Re: Removal of "run_duration" and its impact on orphaned tasks

Posted by Bolke de Bruin <bd...@gmail.com>.
Is this all with celery? Afaik Lyft runs with celery? Also if I remember correctly the Google guys had a fix for this but that hasn't been upstreamed yet?

With celery task do get "lost" after a while with a certain setting (on a phone so don't have it handy, we do set a higher default) 

Can you check when those tasks got into "scheduled" and what the time difference is with "now"?

B.

Sent from my iPhone

> On 31 Jul 2019, at 20:56, James Meickle <jm...@quantopian.com.invalid> wrote:
> 
> Ash:
> 
> We definitely don't run thousands of tasks. Looks like it's closer to 300
> per execution date (and then retries), if I'm using the TI browser right.
> 
> In my case, I found 21 tasks in "scheduled" state after 1 day of not
> restarting. One of our hourly "canary" DAGs got included in the pile-up -
> so it didn't run that hour as expected, so I got paged. (But it wasn't just
> canary tasks, the other 20 tasks were all real and important workflows that
> were not getting scheduled.)
> 
> If we do change the scheduler to have a "cleanup" step within the loop
> instead of pre/post loop, I'd suggest we should:
> - Make the time between cleanups a configurable parameter
> - Log what cleanup steps are being taken and how long they take
> - Add new statsd metrics around cleanups (like "number of orphans reset"),
> to help us understand when and why this happens
> 
> 
> 
>> On Wed, Jul 31, 2019 at 1:25 PM Tao Feng <fe...@gmail.com> wrote:
>> 
>> Late in the game as I was't aware of `run_duration` option been removed.
>> But just want to point out that Lyft also did very similar with James'
>> setup that we run the scheduler in a fix internal instead of infinite loop
>> and let the runit/supervisor to restart the scheduler process.

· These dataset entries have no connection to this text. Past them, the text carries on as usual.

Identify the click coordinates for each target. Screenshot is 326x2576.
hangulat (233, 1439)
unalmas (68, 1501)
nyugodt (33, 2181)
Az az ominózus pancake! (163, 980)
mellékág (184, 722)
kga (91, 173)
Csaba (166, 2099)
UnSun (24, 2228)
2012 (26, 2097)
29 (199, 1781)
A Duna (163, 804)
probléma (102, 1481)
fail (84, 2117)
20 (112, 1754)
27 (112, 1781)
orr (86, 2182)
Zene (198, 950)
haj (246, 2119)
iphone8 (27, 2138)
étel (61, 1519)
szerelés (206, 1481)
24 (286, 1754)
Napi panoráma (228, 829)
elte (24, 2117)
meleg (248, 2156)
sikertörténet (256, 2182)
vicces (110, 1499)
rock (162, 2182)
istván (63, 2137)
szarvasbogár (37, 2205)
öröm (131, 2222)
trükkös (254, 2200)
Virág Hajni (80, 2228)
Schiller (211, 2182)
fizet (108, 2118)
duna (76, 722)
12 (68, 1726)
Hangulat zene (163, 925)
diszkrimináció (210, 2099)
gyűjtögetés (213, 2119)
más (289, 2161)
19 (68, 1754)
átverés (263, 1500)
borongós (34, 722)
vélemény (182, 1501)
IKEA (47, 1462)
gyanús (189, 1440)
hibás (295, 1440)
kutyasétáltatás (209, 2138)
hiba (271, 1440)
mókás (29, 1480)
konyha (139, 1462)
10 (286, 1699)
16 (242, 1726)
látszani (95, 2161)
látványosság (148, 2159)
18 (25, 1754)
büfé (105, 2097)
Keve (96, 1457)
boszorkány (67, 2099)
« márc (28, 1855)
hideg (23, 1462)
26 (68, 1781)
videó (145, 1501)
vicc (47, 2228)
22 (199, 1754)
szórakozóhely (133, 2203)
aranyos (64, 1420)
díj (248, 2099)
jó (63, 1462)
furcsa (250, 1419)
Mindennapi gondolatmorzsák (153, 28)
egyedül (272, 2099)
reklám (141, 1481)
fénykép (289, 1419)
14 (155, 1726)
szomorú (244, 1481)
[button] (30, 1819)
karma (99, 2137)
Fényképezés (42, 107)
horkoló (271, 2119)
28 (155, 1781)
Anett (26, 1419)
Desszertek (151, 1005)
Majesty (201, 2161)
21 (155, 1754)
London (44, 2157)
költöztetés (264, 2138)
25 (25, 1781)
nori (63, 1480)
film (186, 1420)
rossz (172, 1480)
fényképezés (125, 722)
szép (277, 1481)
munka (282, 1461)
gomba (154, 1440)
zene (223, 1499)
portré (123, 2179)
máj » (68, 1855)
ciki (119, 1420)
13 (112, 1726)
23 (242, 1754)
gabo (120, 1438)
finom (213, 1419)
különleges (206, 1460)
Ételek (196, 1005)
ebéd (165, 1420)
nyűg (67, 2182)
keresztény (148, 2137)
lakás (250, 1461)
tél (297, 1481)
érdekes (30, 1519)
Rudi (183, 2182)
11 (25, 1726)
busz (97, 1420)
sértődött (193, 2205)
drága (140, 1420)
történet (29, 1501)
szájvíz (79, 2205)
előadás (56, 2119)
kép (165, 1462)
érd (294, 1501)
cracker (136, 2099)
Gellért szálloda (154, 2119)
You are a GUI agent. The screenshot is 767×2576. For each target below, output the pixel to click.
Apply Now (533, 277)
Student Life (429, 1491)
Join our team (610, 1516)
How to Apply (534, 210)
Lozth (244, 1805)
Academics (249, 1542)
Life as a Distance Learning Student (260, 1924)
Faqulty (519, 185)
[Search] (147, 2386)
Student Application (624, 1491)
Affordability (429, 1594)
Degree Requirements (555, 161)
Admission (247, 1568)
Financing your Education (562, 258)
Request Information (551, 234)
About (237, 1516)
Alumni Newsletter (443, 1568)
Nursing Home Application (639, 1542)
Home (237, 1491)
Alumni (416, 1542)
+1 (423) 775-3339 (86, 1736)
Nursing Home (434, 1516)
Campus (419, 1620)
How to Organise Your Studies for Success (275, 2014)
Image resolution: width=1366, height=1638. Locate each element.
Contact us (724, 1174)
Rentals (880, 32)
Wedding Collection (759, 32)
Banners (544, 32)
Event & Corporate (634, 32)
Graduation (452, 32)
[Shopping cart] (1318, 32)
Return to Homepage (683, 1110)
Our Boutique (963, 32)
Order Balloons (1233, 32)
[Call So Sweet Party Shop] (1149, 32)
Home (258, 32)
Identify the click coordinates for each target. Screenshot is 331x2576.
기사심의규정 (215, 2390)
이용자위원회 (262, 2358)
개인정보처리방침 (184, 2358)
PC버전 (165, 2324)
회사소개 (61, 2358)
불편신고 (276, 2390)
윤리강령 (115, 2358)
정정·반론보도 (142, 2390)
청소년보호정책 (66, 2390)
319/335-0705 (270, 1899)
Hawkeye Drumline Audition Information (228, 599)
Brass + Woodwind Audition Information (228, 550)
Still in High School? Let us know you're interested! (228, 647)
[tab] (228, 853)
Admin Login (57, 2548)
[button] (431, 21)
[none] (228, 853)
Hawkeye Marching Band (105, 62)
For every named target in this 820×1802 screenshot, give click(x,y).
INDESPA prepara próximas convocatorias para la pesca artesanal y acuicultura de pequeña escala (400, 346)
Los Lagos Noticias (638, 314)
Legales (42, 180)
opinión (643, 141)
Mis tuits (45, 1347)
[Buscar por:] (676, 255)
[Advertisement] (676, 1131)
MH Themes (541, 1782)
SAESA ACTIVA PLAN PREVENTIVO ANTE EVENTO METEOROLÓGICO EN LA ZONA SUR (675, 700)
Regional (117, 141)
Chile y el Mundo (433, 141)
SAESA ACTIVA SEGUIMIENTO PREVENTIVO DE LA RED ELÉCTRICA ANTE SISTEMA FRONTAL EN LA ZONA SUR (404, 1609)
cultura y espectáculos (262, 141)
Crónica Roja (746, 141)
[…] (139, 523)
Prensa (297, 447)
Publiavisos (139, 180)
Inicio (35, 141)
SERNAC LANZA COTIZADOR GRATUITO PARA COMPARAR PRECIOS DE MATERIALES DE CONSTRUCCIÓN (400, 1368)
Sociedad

This is to
>> solve: 1. orphaned tasks not getting clean up successfully when it runs on
>> infinite loop; 2. Make sure stale / deleted DAG will get clean up(
>> 
>> https://github.com/apache/airflow/blob/master/airflow/jobs/scheduler_job.py#L1438
>> ?
>> <https://github.com/apache/airflow/blob/master/airflow/jobs/scheduler_job.py#L1438?>
>> )
>> properly.
>> 
>> I think if it goes with removing this option and let scheduler runs in an
>> infinite loop, we need to change the schedule loop to handle the clean up
>> process if it hasn't been done.
>> 
>>> On Wed, Jul 31, 2019 at 10:10 AM Ash Berlin-Taylor <as...@apache.org> wrote:
>>> 
>>> Thanks for testing this out James, shame to discover we still have
>>> problems in that area. Do you have an idea of how many tasks per day we
>> are
>>> talking about here?
>>> 
>>> Your cluster schedules quite a large number of tasks over the day (in the
>>> 1k-10k range?) right?
>>> 
>>> I'd say whatever causes a task to become orphaned _while_ the scheduler
>> is
>>> still running is the actual bug, and running the orphan detection more
>>> often may just be replacing one patch (the run duration) with another one
>>> (running the orphan detection more than at start up).
>>> 
>>> -ash
>>> 
>>>> On 31 Jul 2019, at 16:43, James Meickle <jmeickle@quantopian.com
>> .INVALID>
>>> wrote:
>>>> 
>>>> In my testing of 1.10.4rc3, I discovered that we were getting hit by a
>>>> process leak bug (which Ash has since fixed in 1.10.4rc4). This process
>>>> leak was minimal impact for most users, but was exacerbated in our case
>>> by
>>>> using "run_duration" to restart the scheduler every 10 minutes.
>>>> 
>>>> To mitigate that issue while remaining on the RC, we removed the use of
>>>> "run_duration", since it is deprecated as of master anyways:
>>>> 
>>> 
>> https://github.com/apache/airflow/blob/master/UPDATING.md#remove-run_duration
>>>> 
>>>> Unfortunately, testing on our cluster (1.10.4rc3 plus no
>> "run_duration")
>>>> has revealed that while the process leak issue was mitigated, that
>> we're
>>>> now facing issues with orphaned tasks. These tasks are marked as
>>>> "scheduled" by the scheduler, but _not_ successfully queued in Celery
>>> even
>>>> after multiple scheduler loops. Around ~24h after last restart, we
>> start
>>>> having enough stuck tasks that the system starts paging and requires a
>>>> manual restart.
>>>> 
>>>> Rather than generic "scheduler instability", this specific issue was
>> one
>>> of
>>>> the reasons why we'd originally added the scheduler restart. But it
>>> appears
>>>> that on master, the orphaned task detection code still only runs on
>>>> scheduler start despite removing "run_duration":
>>>> 
>>> 
>> https://github.com/apache/airflow/blob/master/airflow/jobs/scheduler_job.py#L1328
>>>> 
>>>> Rather than immediately filing an issue I wanted to inquire a bit more
>>>> about why this orphan detection code is only run on scheduler start,
>>>> whether it would be safe to send in a PR to run it more often (maybe a
>>>> tunable parameter?), and if there's some other configuration issue with
>>>> Celery (in our case, backed by AWS Elasticache) that would cause us to
>>> see
>>>> orphaned tasks frequently.
>>> 
>>> 
>> 

Re: Removal of "run_duration" and its impact on orphaned tasks

Posted by James Meickle <jm...@quantopian.com.INVALID>.
Ash:

We definitely don't run thousands of tasks. Looks like it's closer to 300
per execution date (and then retries), if I'm using the TI browser right.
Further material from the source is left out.